** What you have to do **
Take the listing below and print exactly the lines starting at the line containing "0 comments (180, 520)" and ending at the line containing "41 comments (181, 216)", both ends included, and no others.

** Data section **
========

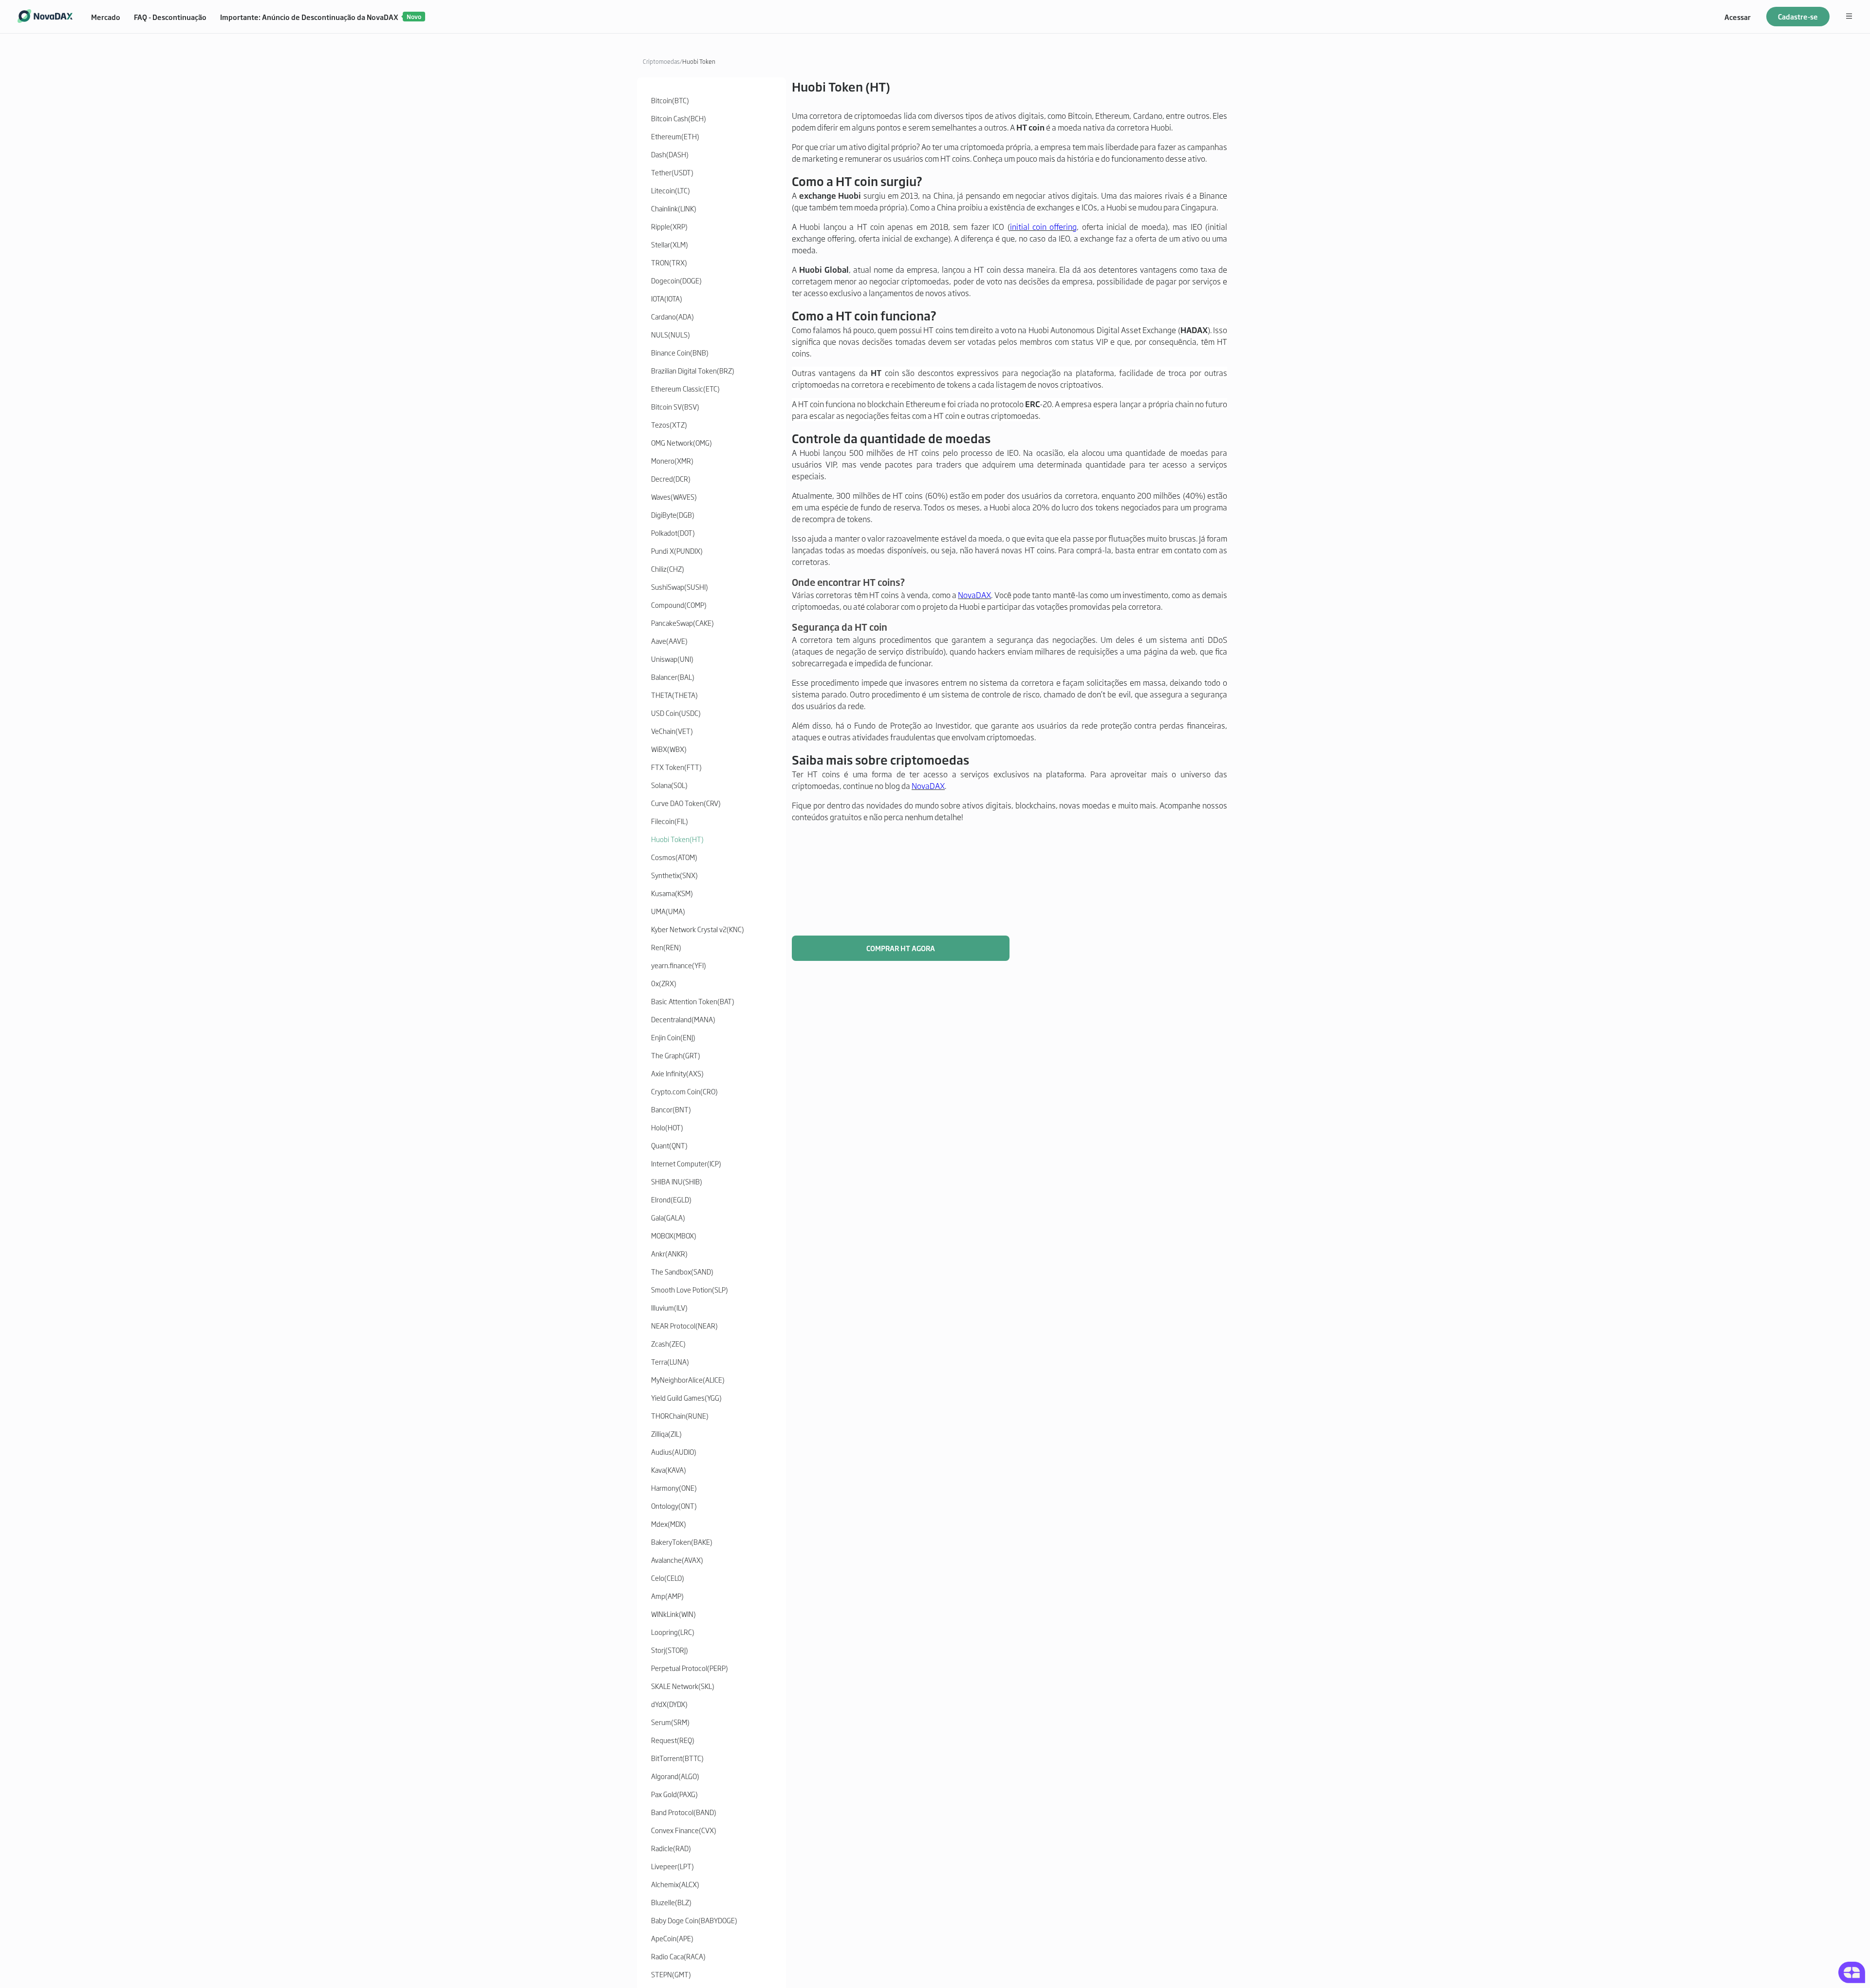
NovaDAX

========

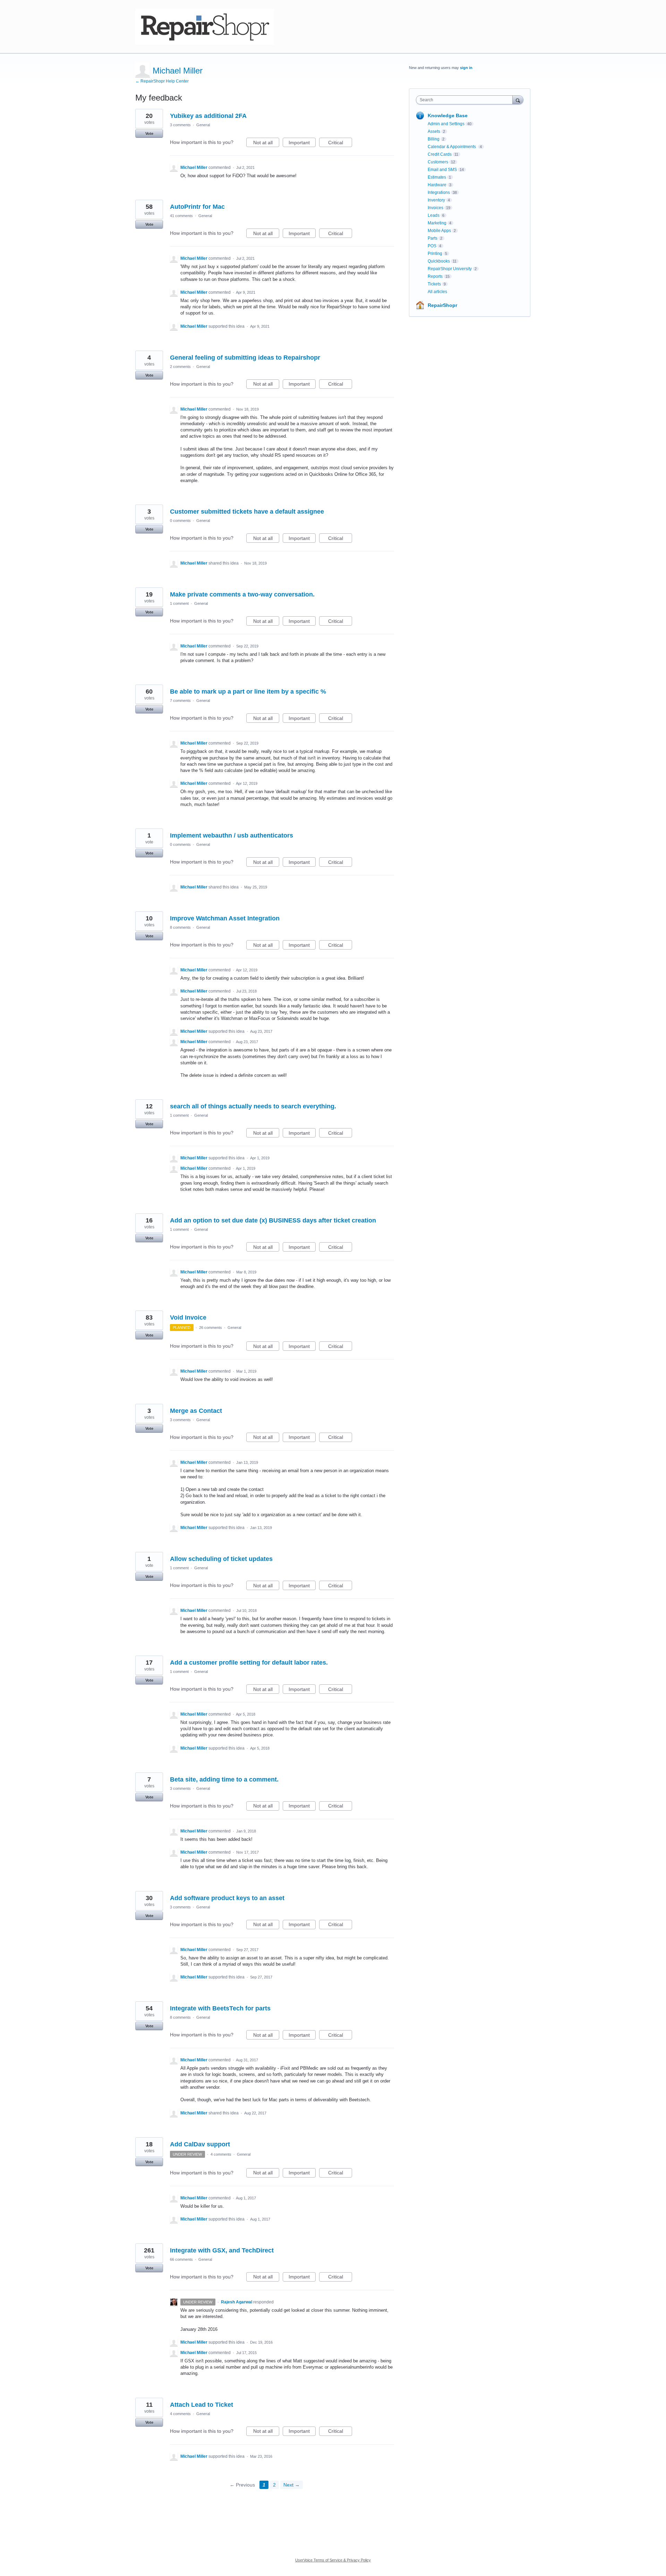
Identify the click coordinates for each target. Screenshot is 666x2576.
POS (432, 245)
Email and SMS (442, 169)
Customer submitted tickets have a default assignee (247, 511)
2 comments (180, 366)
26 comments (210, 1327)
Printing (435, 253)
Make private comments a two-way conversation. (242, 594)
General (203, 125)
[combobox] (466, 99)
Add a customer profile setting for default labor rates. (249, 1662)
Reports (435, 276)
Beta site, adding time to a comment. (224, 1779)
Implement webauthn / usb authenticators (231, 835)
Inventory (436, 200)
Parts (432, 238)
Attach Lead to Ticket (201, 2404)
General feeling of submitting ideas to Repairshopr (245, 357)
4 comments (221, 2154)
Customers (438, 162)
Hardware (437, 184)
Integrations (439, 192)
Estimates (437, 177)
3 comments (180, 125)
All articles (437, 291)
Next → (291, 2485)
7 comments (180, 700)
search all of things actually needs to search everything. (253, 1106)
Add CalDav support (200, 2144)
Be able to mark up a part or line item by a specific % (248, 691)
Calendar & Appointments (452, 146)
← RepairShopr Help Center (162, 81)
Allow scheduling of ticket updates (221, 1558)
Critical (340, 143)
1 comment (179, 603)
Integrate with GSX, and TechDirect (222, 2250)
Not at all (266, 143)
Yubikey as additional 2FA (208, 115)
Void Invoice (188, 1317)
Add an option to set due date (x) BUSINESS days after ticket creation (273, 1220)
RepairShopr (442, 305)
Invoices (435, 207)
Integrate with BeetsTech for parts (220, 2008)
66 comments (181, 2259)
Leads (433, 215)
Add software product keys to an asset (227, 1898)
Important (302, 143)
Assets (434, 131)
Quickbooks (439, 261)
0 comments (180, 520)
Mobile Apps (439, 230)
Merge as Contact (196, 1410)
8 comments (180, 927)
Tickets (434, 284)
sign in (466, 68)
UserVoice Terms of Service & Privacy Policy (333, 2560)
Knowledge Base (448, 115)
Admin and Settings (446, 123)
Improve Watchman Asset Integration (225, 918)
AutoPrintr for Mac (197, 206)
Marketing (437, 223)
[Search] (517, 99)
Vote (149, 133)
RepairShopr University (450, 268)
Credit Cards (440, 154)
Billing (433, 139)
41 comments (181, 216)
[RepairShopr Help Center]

========

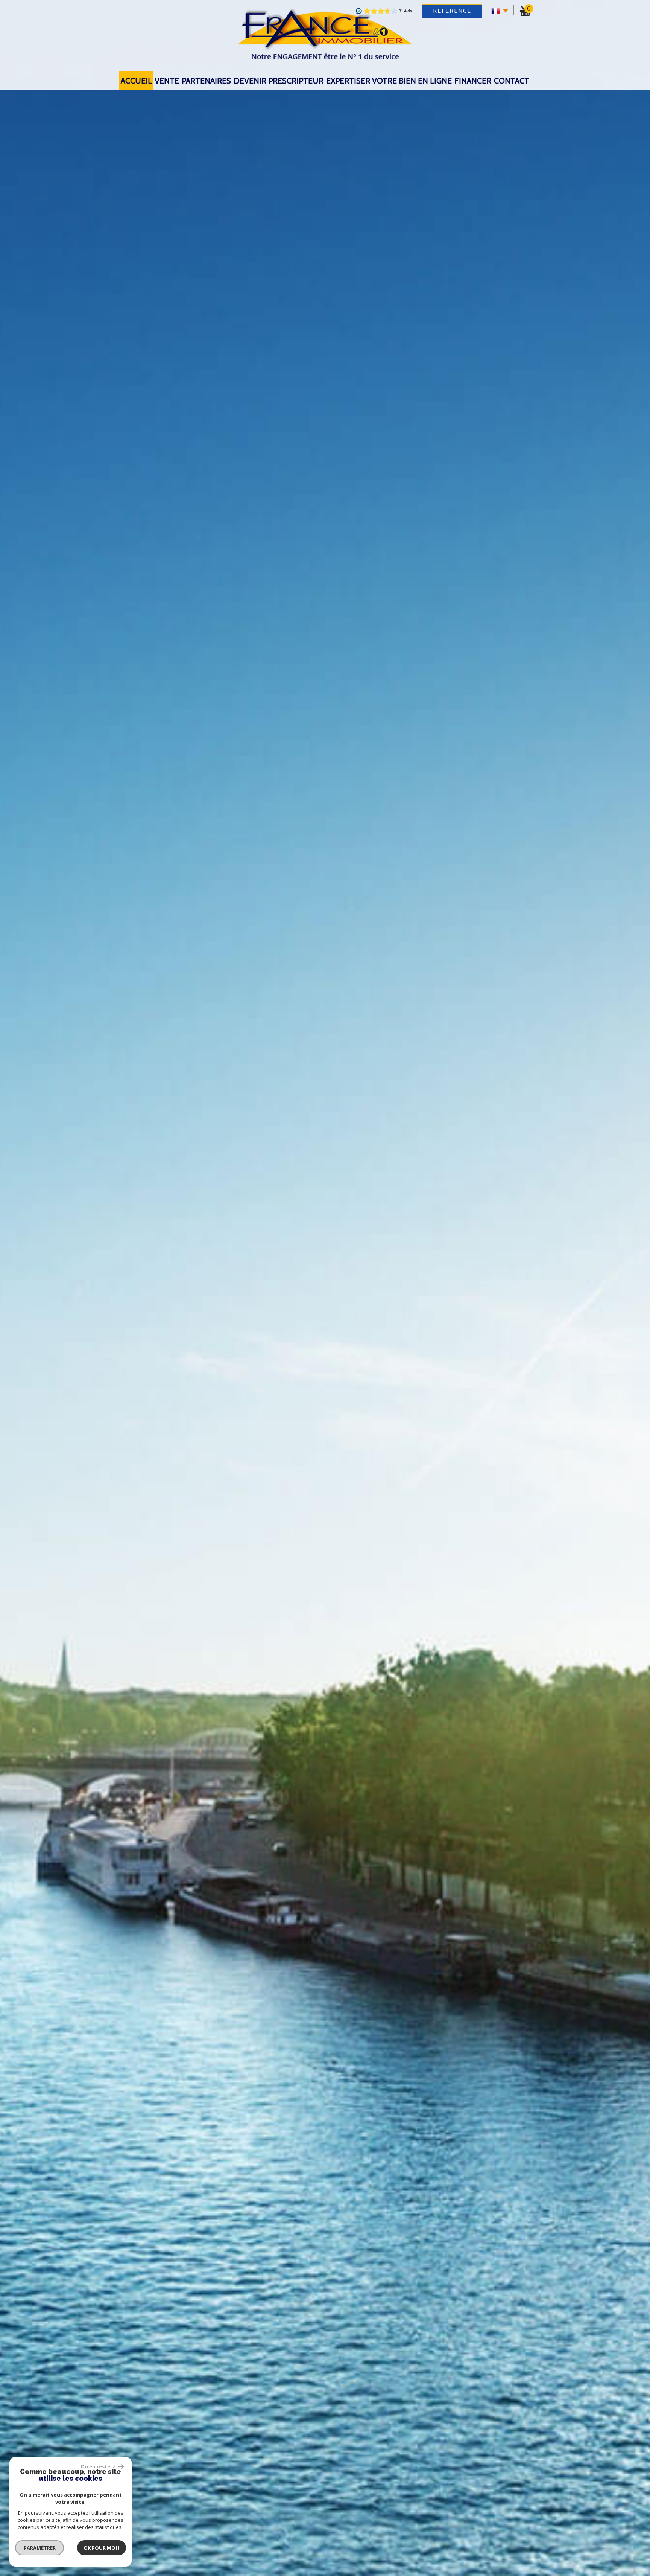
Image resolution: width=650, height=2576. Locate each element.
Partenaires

========

** Output of the exercise **
0 comments (180, 520)
Mobile Apps (439, 230)
Merge as Contact (196, 1410)
8 comments (180, 927)
Tickets (434, 284)
sign in (466, 68)
UserVoice Terms of Service & Privacy Policy (333, 2560)
Knowledge Base (448, 115)
Admin and Settings (446, 123)
Improve Watchman Asset Integration (225, 918)
AutoPrintr for Mac (197, 206)
Marketing (437, 223)
[Search] (517, 99)
Vote (149, 133)
RepairShopr University (450, 268)
Credit Cards (440, 154)
Billing (433, 139)
41 comments (181, 216)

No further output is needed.